En jouant sur les peurs, en ravivant les spectres des pires heures de l’histoire russe, le goulag et les exterminations, jadis créés par une terreur aveugle dont il n’y a pas lieu d’être fier, en laissant planer le risque d’un retour à l’occupation d’une partie de l’Europe derrière un rideau de fer érigé pour éviter la fuite de ses propres congénères, Poutine veut réécrire l’histoire. Comme le dit la revue Svpressa : « économiquement la Fédération de Russie ne peut rivaliser avec l’Occident. Il reste la guerre ».
Il n’y parviendra pas car des peuples entiers n’oublieront pas d’avoir souffert d’un syndrome russe qui n’a pas changé : qu’elle soit tsariste, communiste ou Kgébiste, la Russie est toujours nationaliste, expansionniste et révisionniste.
En souhaitant dialoguer avec les Américains plutôt qu’avec les Européens, il croit faire partie de la cour des grands mais travaille contre l’intérêt de son pays. Les Américains n’ont que faire d’un adversaire lointain qui, parfois, les arrange, alors que les Européens seraient disposés à un dialogue certes ferme mais plus crédible et plus pacifique dans l’intérêt commun du continent. Ils l’ont tenté collectivement à de très nombreuses reprises mais les Russes l’ont fait échouer car leur principal ennemi est une Europe unie qui les ramène en permanence à leur véritable poids.
Ils n’ont pas les moyens de la vaincre ; ils peuvent tenter de la diviser, la provoquer, la déstabiliser, la contaminer par la corruption d’une cinquième colonne au sein des élites, prendre des gages limités ici ou là, mais ils ne peuvent pas la dominer.

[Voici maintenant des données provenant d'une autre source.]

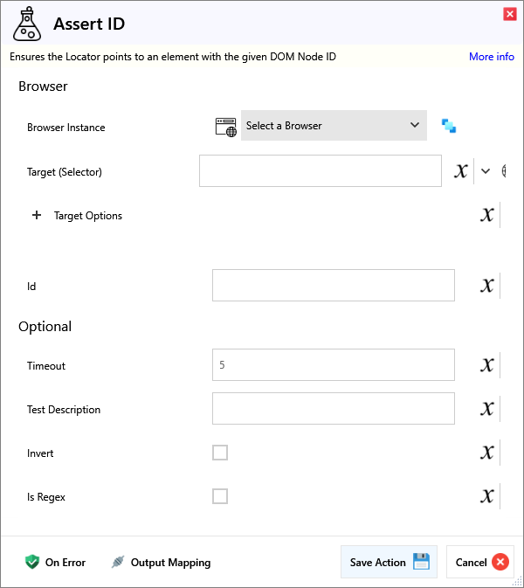Open the Select a Browser dropdown
This screenshot has height=588, width=524.
point(333,126)
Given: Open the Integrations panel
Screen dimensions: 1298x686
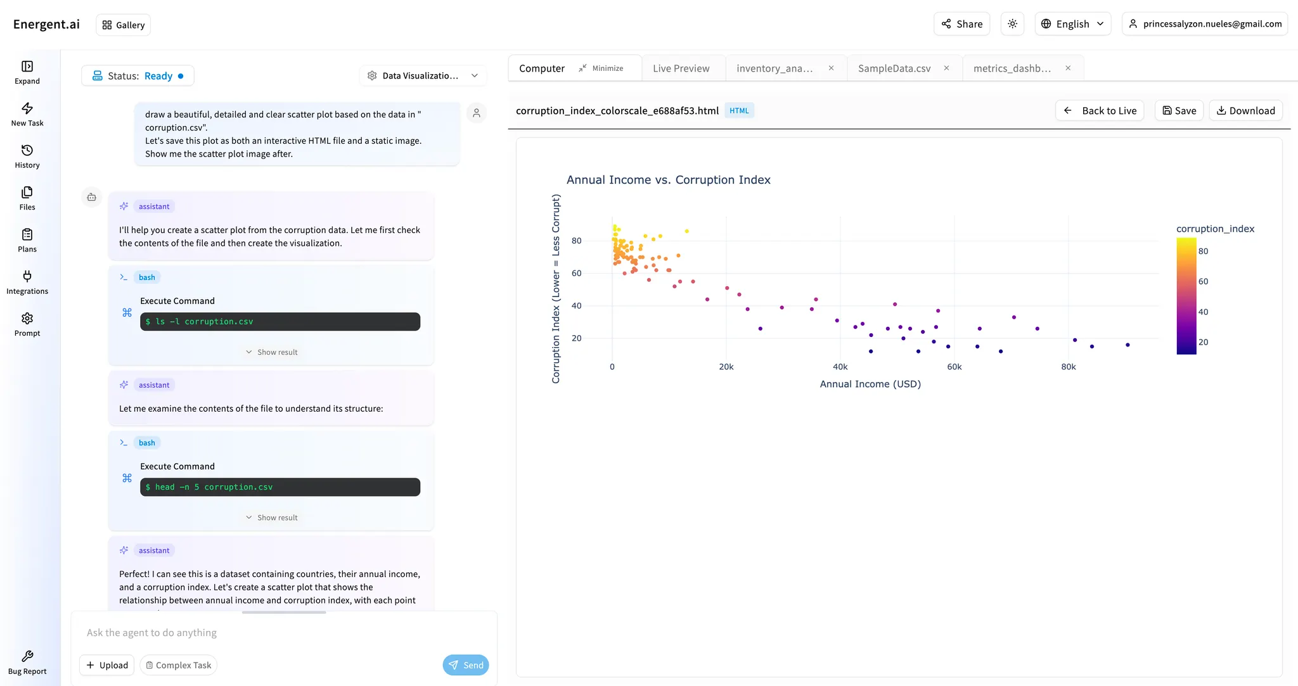Looking at the screenshot, I should (27, 282).
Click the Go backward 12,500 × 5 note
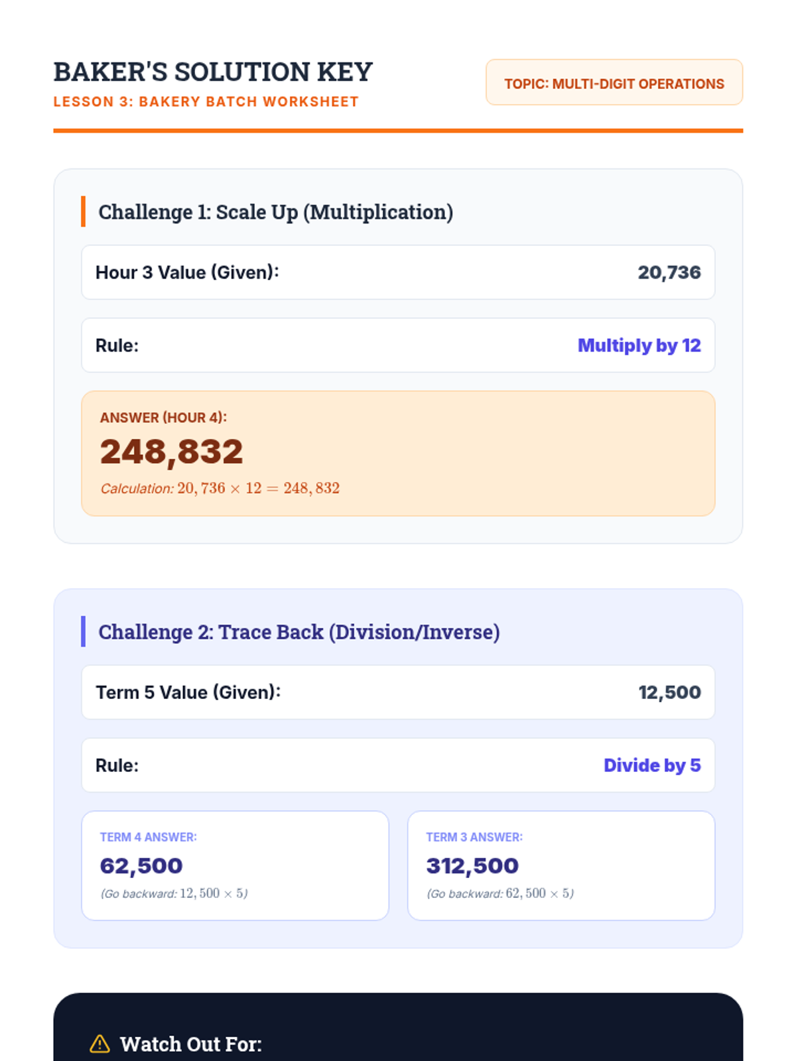 coord(174,894)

Aussi les Européens n’ont-ils pas tort de pratiquer « la politique de l’édredon » face aux gesticulations pathétiques du régime de Poutine et de sa réelle capacité de nuisance. Cela implique pourtant de leur part une unité sans faille, une véritable vigilance et un véritable réarmement. Être prêts à se battre pour ce qu’ils ont construit est le meilleur moyen de n’avoir pas à le faire. Les Européens devraient le comprendre et s’occuper désormais de leur défense commune.